Чувство вины перед природой в культуре античности и Ренессанса |
Образы Рая, «золотого века», «доброго старого времени» всегда ассоциировались с жизнью в гармонии с природой. Однако, как понималась эта гармония в разные эпохи и когда к ностальгическим мечтам о былом стали примешиваться сожаление о неподобающем отношении к природе и чувство вины перед ней? Гесиод, описывая время правления Кроноса, когда на
земле жило золотое поколение (золотой род), говорит о природе как о доброй
щедрой матери, дающей своим чадам все необходимое для жизни. В это время земля
сама давала обильный урожай, а людям оставалось лишь спокойно собирать его и
присматривать за многочисленными стадами: «Большой урожай и обильный / Сами
давали собой хлебодарные земли. Они же, / Сколько хотелось, трудились, спокойно
сбирая богатства, – / Стад обладатели многих, любезные сердцу блаженных».[3, c.53] Римляне
заимствовали этот сюжет, существенно изменив его и обогатив новыми смыслами.

» ЗАДАНИЕ: Приведите повторно, целиком и без изменений, фрагмент о чувстве вины перед природой, помещенный выше.

[Фрагменты из набора данных]
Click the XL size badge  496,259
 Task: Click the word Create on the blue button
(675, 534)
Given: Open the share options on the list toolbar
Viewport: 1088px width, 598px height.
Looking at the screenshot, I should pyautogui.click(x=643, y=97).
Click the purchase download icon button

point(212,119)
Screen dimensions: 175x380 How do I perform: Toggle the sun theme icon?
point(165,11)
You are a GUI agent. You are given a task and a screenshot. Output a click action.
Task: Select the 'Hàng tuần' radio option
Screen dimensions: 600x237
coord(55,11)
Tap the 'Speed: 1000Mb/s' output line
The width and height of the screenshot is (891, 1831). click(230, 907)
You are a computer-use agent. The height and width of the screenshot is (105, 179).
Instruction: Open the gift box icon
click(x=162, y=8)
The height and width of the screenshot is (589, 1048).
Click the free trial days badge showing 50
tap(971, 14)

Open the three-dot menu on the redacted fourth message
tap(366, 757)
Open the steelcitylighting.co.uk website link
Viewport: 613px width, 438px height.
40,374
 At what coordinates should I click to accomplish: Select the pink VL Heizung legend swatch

» РЕЗУЛЬТАТ ВЫПОЛНЕНИЯ:
Чувство вины перед природой в культуре античности и Ренессанса |
Образы Рая, «золотого века», «доброго старого времени» всегда ассоциировались с жизнью в гармонии с природой. Однако, как понималась эта гармония в разные эпохи и когда к ностальгическим мечтам о былом стали примешиваться сожаление о неподобающем отношении к природе и чувство вины перед ней? Гесиод, описывая время правления Кроноса, когда на
земле жило золотое поколение (золотой род), говорит о природе как о доброй
щедрой матери, дающей своим чадам все необходимое для жизни. В это время земля
сама давала обильный урожай, а людям оставалось лишь спокойно собирать его и
присматривать за многочисленными стадами: «Большой урожай и обильный / Сами
давали собой хлебодарные земли. Они же, / Сколько хотелось, трудились, спокойно
сбирая богатства, – / Стад обладатели многих, любезные сердцу блаженных».[3, c.53] Римляне
заимствовали этот сюжет, существенно изменив его и обогатив новыми смыслами.